* What this task involves *
In the listing below, take the lines starting at the one containing "Kế hoạch lao động (89, 30)" and ending at the end of the listing, and reproduce them with "niên học" substituted for each "năm học", leaving everything else unchanged.

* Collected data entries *
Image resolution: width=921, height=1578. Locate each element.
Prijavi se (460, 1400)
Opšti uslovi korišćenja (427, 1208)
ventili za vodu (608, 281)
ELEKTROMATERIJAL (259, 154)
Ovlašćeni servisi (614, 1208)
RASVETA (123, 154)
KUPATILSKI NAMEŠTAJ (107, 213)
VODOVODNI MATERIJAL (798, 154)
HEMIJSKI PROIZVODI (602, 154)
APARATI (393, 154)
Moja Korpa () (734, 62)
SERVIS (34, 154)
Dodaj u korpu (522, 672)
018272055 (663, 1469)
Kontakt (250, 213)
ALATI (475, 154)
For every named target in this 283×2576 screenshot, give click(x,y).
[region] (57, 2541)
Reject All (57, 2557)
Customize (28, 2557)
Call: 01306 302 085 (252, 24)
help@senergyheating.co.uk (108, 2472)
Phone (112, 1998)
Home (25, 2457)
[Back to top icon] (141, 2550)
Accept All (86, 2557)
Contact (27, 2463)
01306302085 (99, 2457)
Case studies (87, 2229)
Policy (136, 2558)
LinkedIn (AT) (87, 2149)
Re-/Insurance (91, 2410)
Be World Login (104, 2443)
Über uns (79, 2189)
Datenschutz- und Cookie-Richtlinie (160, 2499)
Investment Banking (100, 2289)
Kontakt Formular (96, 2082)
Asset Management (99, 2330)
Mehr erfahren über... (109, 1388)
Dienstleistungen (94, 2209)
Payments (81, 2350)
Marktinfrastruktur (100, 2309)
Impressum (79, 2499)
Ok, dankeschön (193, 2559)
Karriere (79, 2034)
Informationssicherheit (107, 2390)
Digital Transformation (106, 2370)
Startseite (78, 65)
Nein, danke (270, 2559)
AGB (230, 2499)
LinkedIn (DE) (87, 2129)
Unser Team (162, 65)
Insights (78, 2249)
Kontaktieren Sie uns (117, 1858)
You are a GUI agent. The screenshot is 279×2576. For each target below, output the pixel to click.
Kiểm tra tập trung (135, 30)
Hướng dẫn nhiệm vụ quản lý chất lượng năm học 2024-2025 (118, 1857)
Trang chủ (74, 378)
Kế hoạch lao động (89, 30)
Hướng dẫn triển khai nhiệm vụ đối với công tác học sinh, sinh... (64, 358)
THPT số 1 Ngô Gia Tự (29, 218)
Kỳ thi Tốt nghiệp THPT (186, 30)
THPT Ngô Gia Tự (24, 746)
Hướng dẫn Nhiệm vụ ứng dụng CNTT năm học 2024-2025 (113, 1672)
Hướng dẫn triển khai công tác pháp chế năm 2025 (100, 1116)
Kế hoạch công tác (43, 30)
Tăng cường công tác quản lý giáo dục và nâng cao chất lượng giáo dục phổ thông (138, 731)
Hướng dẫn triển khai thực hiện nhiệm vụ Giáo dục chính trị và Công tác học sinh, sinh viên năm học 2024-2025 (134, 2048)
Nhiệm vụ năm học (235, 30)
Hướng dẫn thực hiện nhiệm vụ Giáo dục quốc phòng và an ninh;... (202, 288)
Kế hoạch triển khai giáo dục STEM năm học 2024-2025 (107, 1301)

* Reply *
Kế hoạch lao động (89, 30)
Hướng dẫn triển khai nhiệm vụ đối với công tác học sinh, sinh... (64, 358)
THPT số 1 Ngô Gia Tự (29, 218)
Kỳ thi Tốt nghiệp THPT (186, 30)
THPT Ngô Gia Tự (24, 746)
Hướng dẫn Nhiệm vụ ứng dụng CNTT niên học 2024-2025 (113, 1672)
Hướng dẫn triển khai công tác pháp chế năm 2025 (100, 1116)
Kế hoạch công tác (43, 30)
Tăng cường công tác quản lý giáo dục và nâng cao chất lượng giáo dục phổ thông (138, 731)
Hướng dẫn triển khai thực hiện nhiệm vụ Giáo dục chính trị và Công tác học sinh, sinh viên niên học 2024-2025 (134, 2048)
Nhiệm vụ niên học (235, 30)
Hướng dẫn thực hiện nhiệm vụ Giáo dục quốc phòng và an ninh;... (202, 288)
Kế hoạch triển khai giáo dục STEM niên học 2024-2025 (107, 1301)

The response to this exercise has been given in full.